Confirmación del Grupo de Adultos 21-12-2013

Y llegó el esperado momento.

Ayer sábado día 21, en la misa de las 19.30, concelebrada por el vicario D. Alfonso Lozano y nuestros sacerdortes Felipe y Cele, fueron confirmadas 7 personas y unas 20, renovamos nuestra confirmación siendo conscientes tras el proceso que quisimos vivir de que hemos dado nuestro sí a Jesús, en plenas facultades.

Esto al menos nos hace darnos cuenta de lo que no pudo ser cuando fuimos confirmados en serie, sin apenas idea e incluso a veces con prisa.

Tras la Eucaristía, se presentaron los futuros confirmandos y se leyó el compartir de los recién confirmados y quienes renovamos y les acompañamos.

Destacaré algo en este compartir, sabiendo que no es siempre posible resumirlo todo:

Hemos finalizado nuestra andadura como grupo, habiendo vivido juntos muchas experiencias de crecimiento:
Alegrías, tristezas, enfermedades, despidos de trabajo, jubilaciones, nacimiento de hijos, fallecimientos, risas, nos hemos recomendado libros los unos a los otros.

Hemos fortalecido nuestra fe reaprendiendo sus valores y hay quien la reencontró tras años de haberla perdido.

También aprendimos que Dios puede perdonarlo todo y que su misericordia es eterna.
Que está en los hermanos y que compartir los problemas con los demás, hace que pierdan intensidad.

La celebración estuvo llena de esa energía que flota en estos ambientes especiales seguida de mucha alegría y deseo de vivir el momento.

Los confirmandos fueron pasando con sus padrinos junto al vicario y recibían el sacramento según la fórmula establecida en este caso y los que renovábamos también tuvimos un signo. Permanecimos al lado de ellos, un poquito atrás.

¿pasamos página? No, yo prefiero decir: Terminamos capítulo.
Nos toca ahora, sabiendo que no nos veremos en las reuniones que teníamos, intentar y buscar el roce y tratar de vernos siquiera para saludarnos y si fuera posible, charlar un poquito, recordando lo vivido y con deseo de seguir cuidándonos.

A este informador, le queda el corazón lleno de nombres que al recordarlos, le traen las imágenes de esas personas que aprendió a querer porque ellas mismas se lo facilitaron: Inés, Alfredo, Julita, Nunci, y tantos otros.
Éstos eran nombres menos conocidos pues había otros miembros de recorrido anterior.

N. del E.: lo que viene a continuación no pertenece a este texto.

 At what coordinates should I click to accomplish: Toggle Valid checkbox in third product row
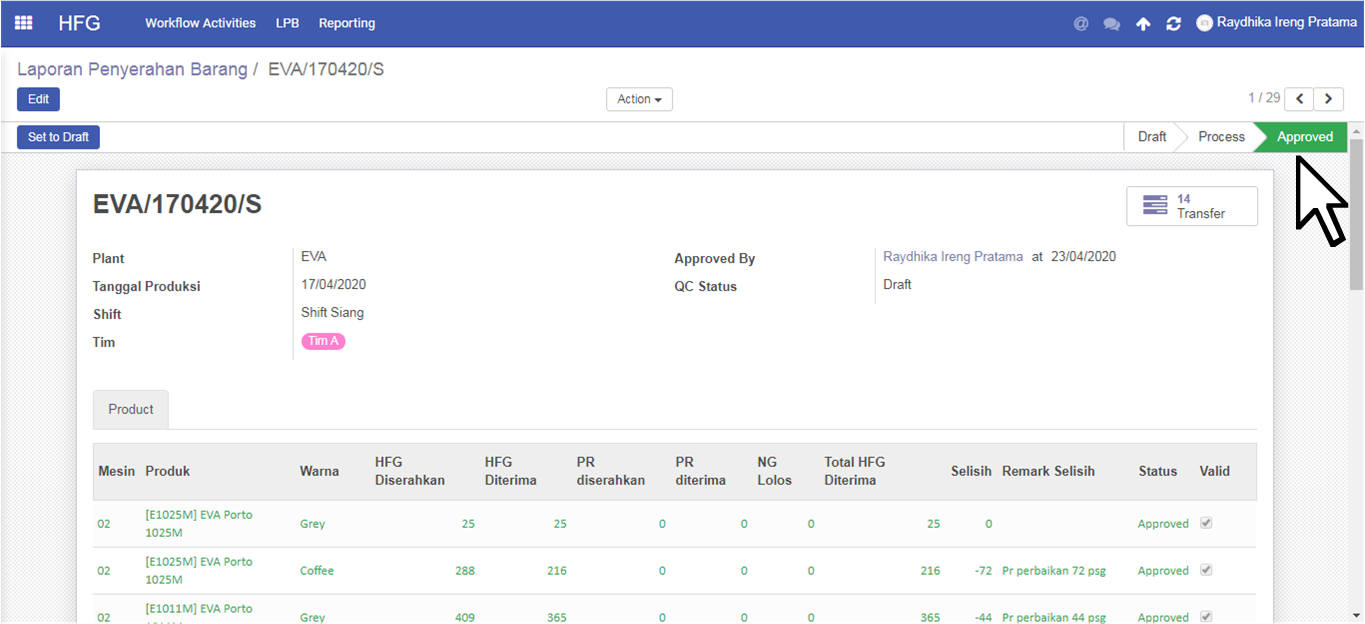coord(1206,616)
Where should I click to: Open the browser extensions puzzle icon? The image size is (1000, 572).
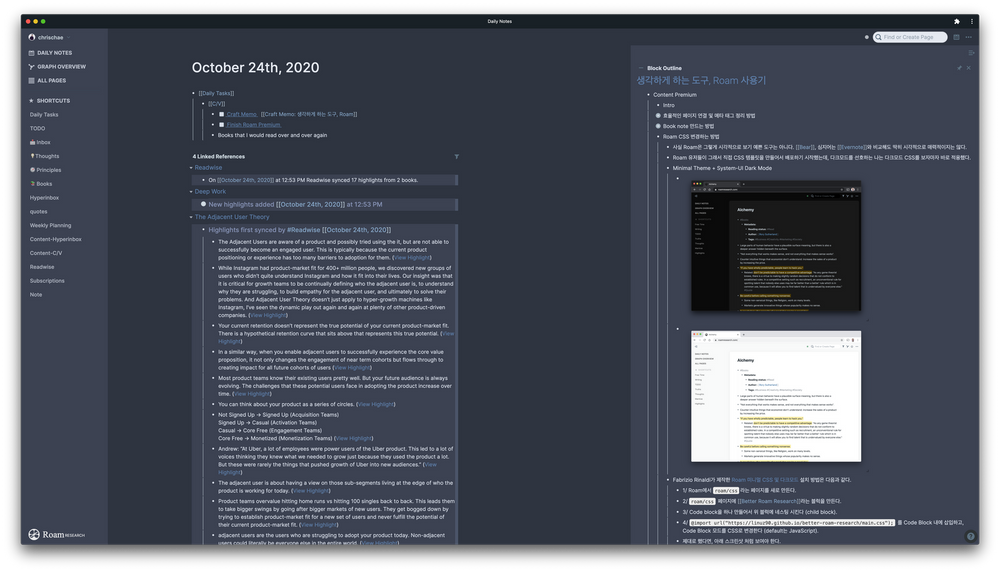coord(957,21)
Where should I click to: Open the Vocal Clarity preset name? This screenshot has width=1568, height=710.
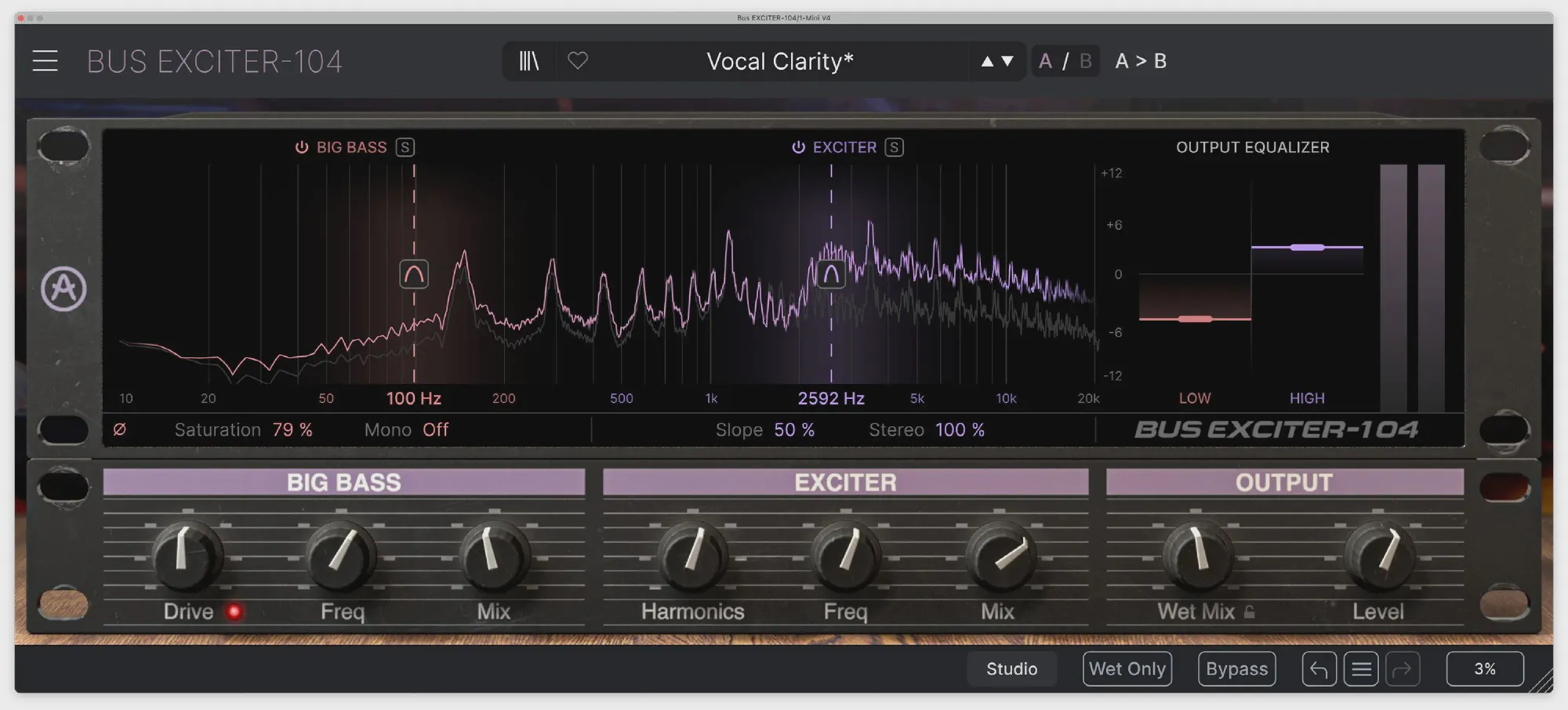(779, 61)
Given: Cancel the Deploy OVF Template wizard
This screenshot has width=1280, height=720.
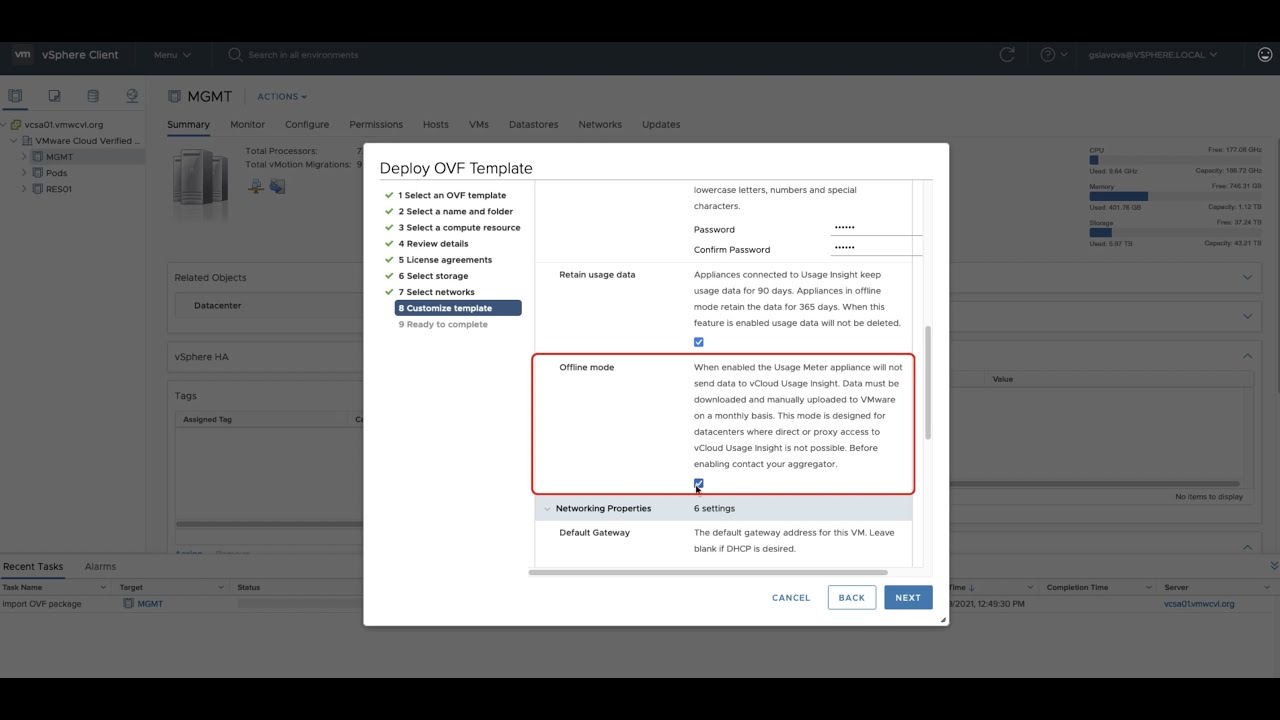Looking at the screenshot, I should (790, 597).
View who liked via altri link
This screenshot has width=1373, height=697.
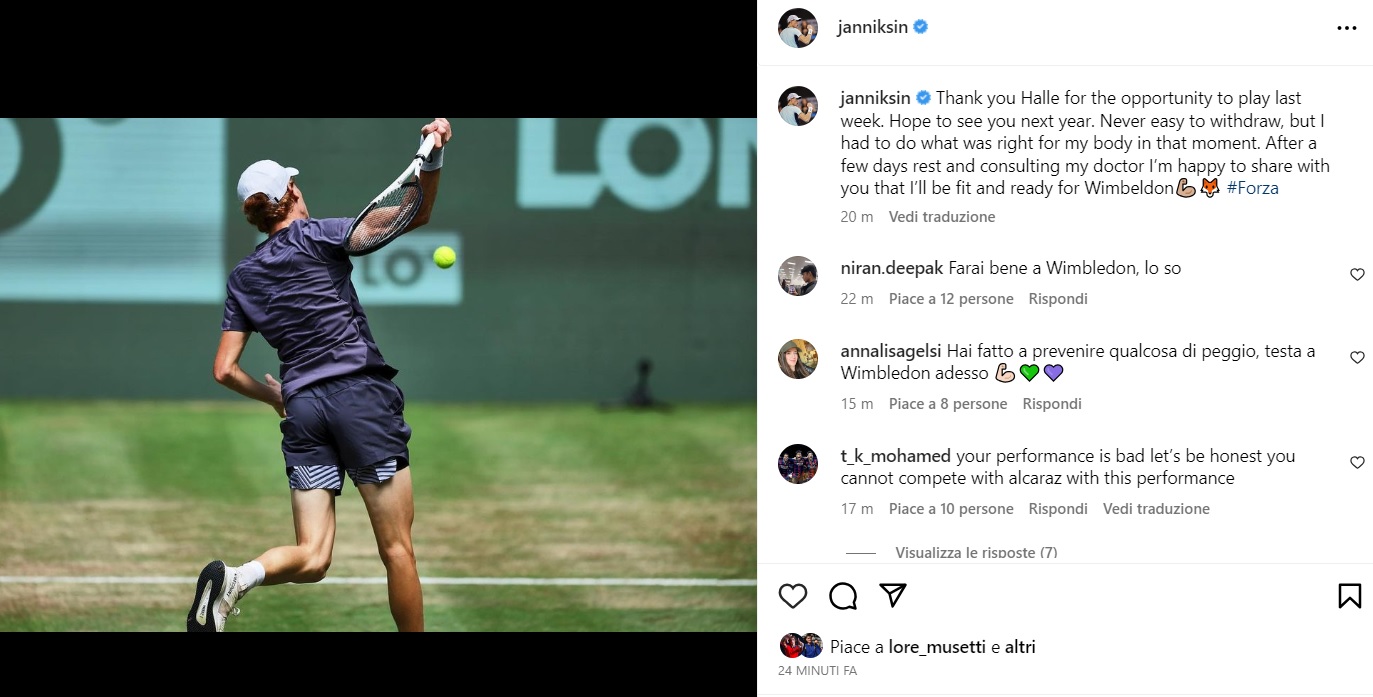point(1020,647)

Tras la presentación de los futuros confirmandos y el compartir del grupo de adultos, resumido más arriba, llegó un momento que a este informador le agrada mucho:

El ágape.

No sólo porque la creatividad viaja a los locales parroquiales en forma de alimentos muy variados y distintos que provocan la tentación pese a no tener mucho apetito. Pero como digo, lo importante es probar estas creaciones acompañado de las personas a quien se desea ver. Pasearse por los corrillos charlando con todo el que se pueda.

Yo, apreciado lector, vivo estos momentos con matices que quiero contarte:

La comunidad se ha habituado tanto a mi ceguera física, que cuando no puedo andar por los corrillos, basta pedirlo para que un amable brazo se te ofrezca y cogido a él, busques a quien deseas ver, pero también en este trayecto, puedes encontrarte a personas no buscadas en ese instante pero igualmente deseadas, aunque no las hayas buscado. Es ese deseo de abrirme y compartir el que me hace recibirlas igualmente.

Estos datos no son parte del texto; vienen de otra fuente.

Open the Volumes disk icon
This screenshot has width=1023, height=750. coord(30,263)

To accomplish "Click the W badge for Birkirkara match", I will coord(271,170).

Estos acontecimientos, siempre dejan poso y para digerirlo hacen falta unas horas o algún día.
Cuando terminó el ágape, todo se fue normalizando, se empezó a recoger poco a poco y la gente empezó a despedirse para marcharse y este informador, se puso a pensar en ti, querido lector, en la forma de hacerte vibrar o al menos aproximarte a lo que te cuenta, no escatimando cualquier imagen que te pueda servir.

Mi experiencia de vivir en comunidad, con todas sus crisis, que nos suceden cuando hay recorridos muy largos, cuando cambian las personas y la vida, cuando uno mismo cambia, es la de haber recibido un regalo que no se toca, va dentro y se goza y para ayudarte a entender, te dejo aquí un proverbio chino que refleja también mi sentir a este respecto:

Si caminas solo, irás más rápido. Si caminas acompañado, llegarás más lejos.

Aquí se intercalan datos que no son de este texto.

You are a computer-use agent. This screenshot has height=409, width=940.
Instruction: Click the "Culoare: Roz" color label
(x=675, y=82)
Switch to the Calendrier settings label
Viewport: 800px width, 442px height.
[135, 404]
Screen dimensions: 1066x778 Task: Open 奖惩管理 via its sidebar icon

Feliz Navidad para todos y que no olvidemos pedir a Dios que Jesús pueda nacer en cualquier circunstancia que vivamos, buena o mala y que tal vez podamos ayudar a que nazca en nuestros entornos con sencillez, tomando distancias de lo negativo y si no nos dejan acercarnos, transmitamos serenidad.

Carlos Canalejas informando para la web parroquial.